Летом 1944 года здоровье Келли начало стремительно ухудшаться. Хэму показалось, что за одно лето она постарела больше, чем за предыдущие двадцать лет. Он видел в этом некую форму высшей справедливости. Ее молодость и красота подпитывались окружавшими ее людьми, как ее тело, мозг и душа. Она цвела, в то время как Найтсвилл угасал. Теперь она увядала, а город снова возрождался к жизни.

Возмездие? Высшая кара?

Медицинский диагноз оказался гораздо более прозаичным. Как-то Хэм, вернувшись домой, застал ее скрючившейся на полу в кухне, в крайней степени отчаяния. В течение трех дней ее обследовали в клинтонской центральной клинике. Результаты рентгеновских снимков и анализов не оставляли никаких сомнений: рак желудка в последней стадии. Доктор сказал Келли, что у нее язва, и Хэм подтвердил эту ложь. Однако им не удалось обмануть Келли. Болезнь не ослабила ее способность проникать сквозь слова и маски, за которыми окружавшие пытались скрыть свои мысли.

– Я не умру, пока не вернется мой сын. Хочу, чтобы он своим прощением и любовью осветил и согрел мой холодный темный путь в вечность.

Хэм ей поверил. Доктор считал, что ей осталось жить не больше четырех месяцев, она прожила еще шесть. Вернее, просуществовала. Гипсовая мумия… кости, обтянутые бледным пергаментом. Дозы морфина, которые она принимала каждый день, могли бы убить слона, так сказал аптекарь. Однако страдания ее почти не уменьшались.

Каждый день она ходила на кладбищенский участок Найтов за домом. Сорняки почти совсем уничтожили некогда аккуратный прямоугольник, засеянный ярко-зеленой овсяницей. Хэм каждую неделю проходился по ним косой, но это лишь оттягивало неизбежное. Так же как и лекарства Келли. Мраморные плиты на соседних участках потрескались и позеленели от плесени. Некоторые памятники опрокинулись. Заброшенные, никому не нужные…

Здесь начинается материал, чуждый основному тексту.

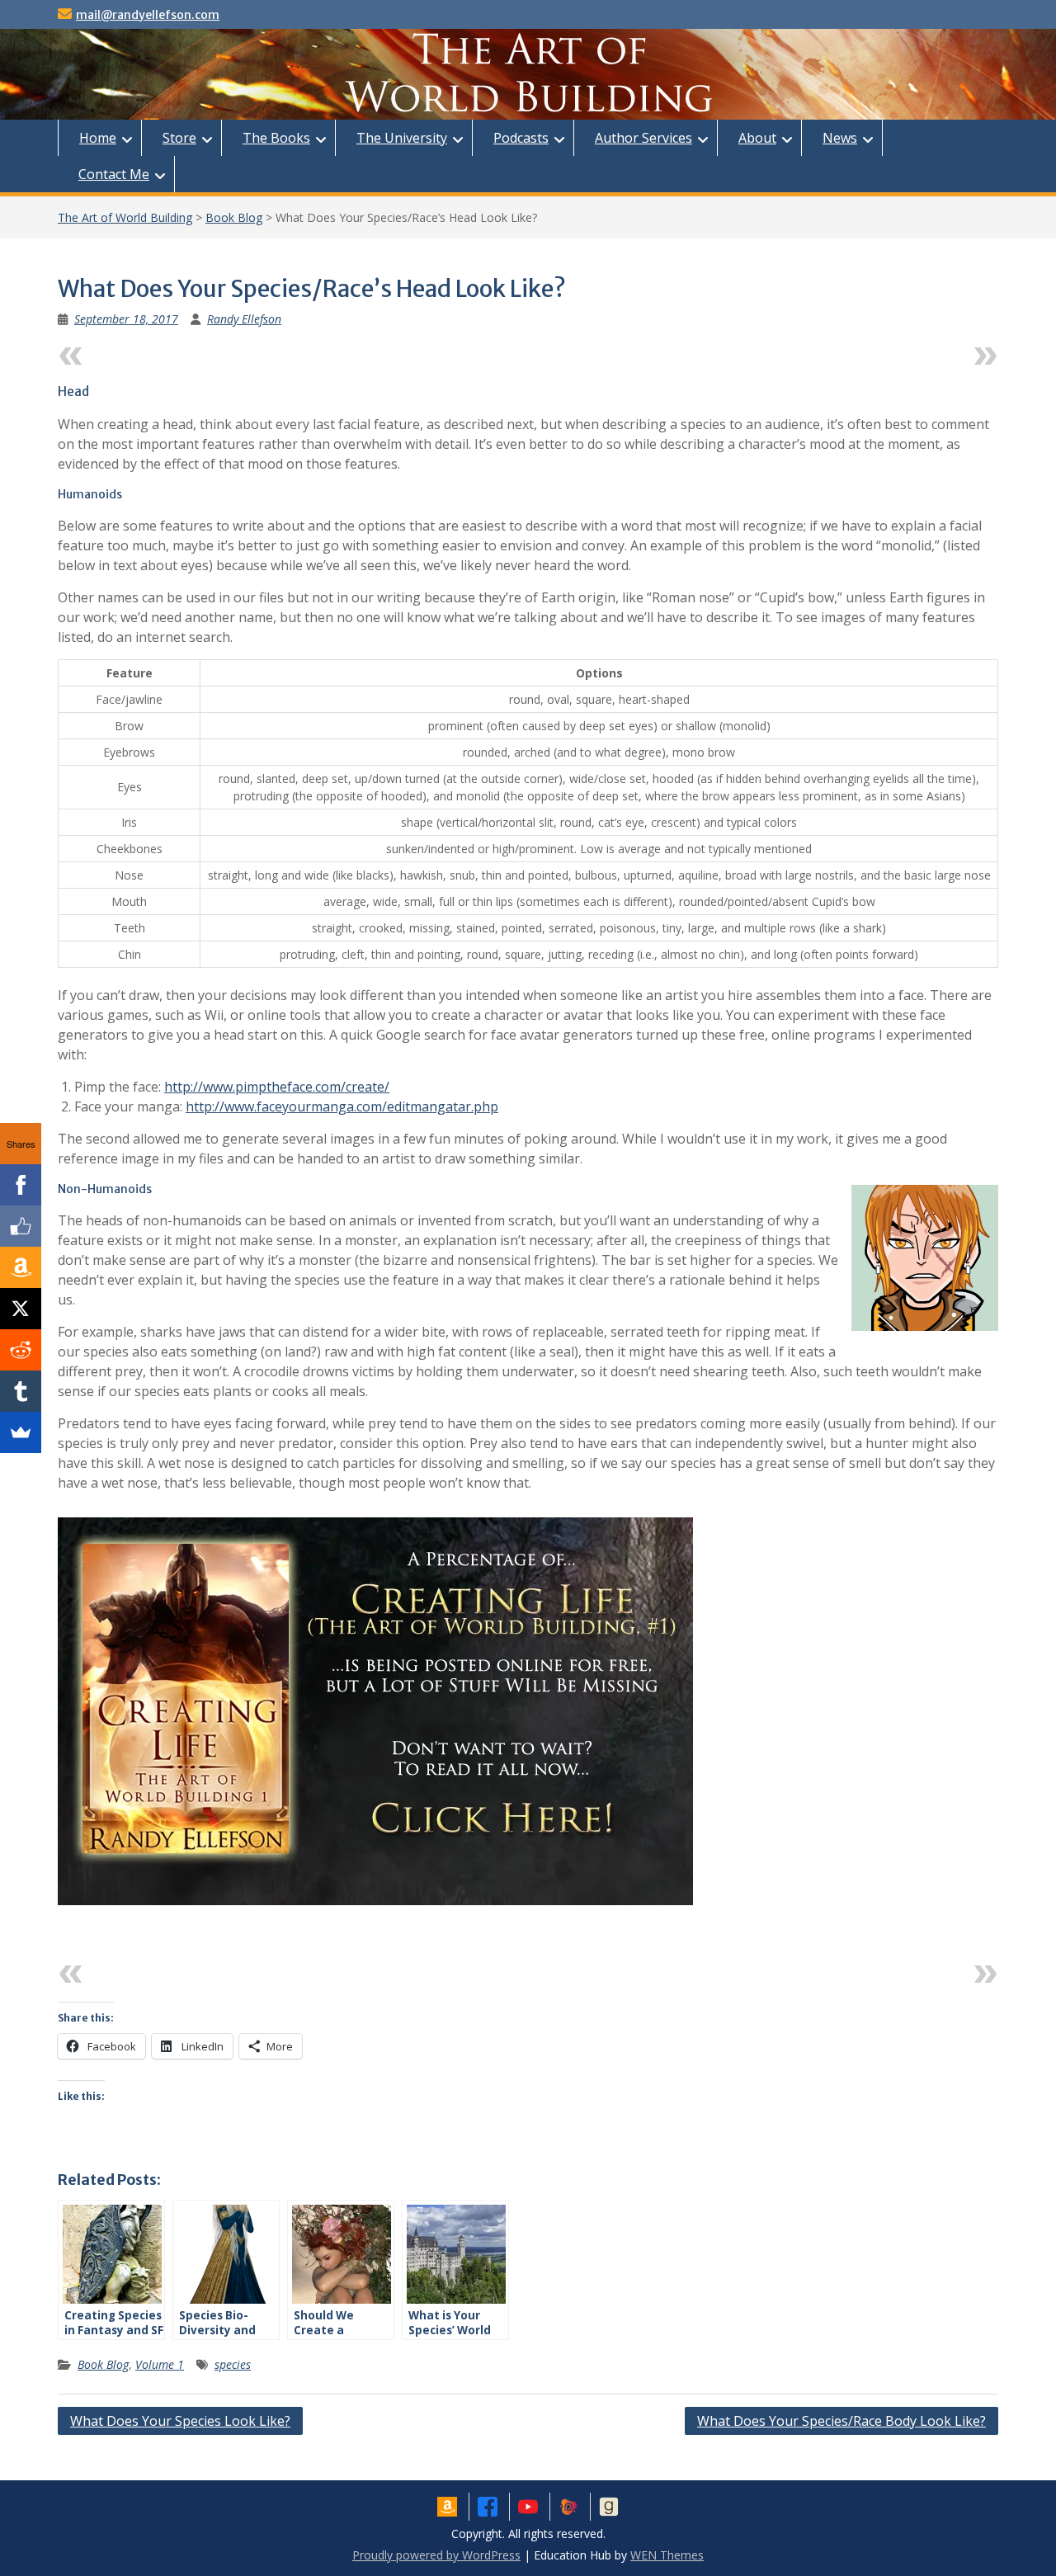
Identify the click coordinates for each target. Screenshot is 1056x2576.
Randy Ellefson (244, 319)
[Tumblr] (20, 1391)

Хэм наблюдал из кухонного окна, как она читала вслух выдержки из Шекспира, а теперь еще и Библии, Хорошей книги его отца. Попытка искупить свою вину перед ним?

Обычно он выходил за ней и помогал вернуться в дом.

– Когда-нибудь мы все окажемся здесь, – сказана она однажды. – Все вместе. Ты, я и Нат.

Она подняла на него глаза – последнее, что осталось от прежней ее красоты. Все такие же ясные, ярко-зеленые, как чистая морская вода.

– Конечно, Келли.

Он поднес к губам ее иссохшую руку, поцеловал.

Она была на кладбище, когда принесли телеграмму из Военного отдела. Еще не вскрыв ее, Хэм уже все понял. Пальцы его задрожали.

«С прискорбием сообщаем, что младший лейтенант Натаниэль Найт…»

Он сидел на стуле, бессмысленно глядя на желтый листок бумага. Смертоносный листок… Найт был жив до того момента, как он вскрыл телеграмму, и ужасные слова выпрыгнули ему прямо в лицо. Хэм подошел к окну. Келли стояла на коленях у могилы его отца. Она не молилась. Она вообще никогда не молилась. На этот раз она прижимала к груди Библию.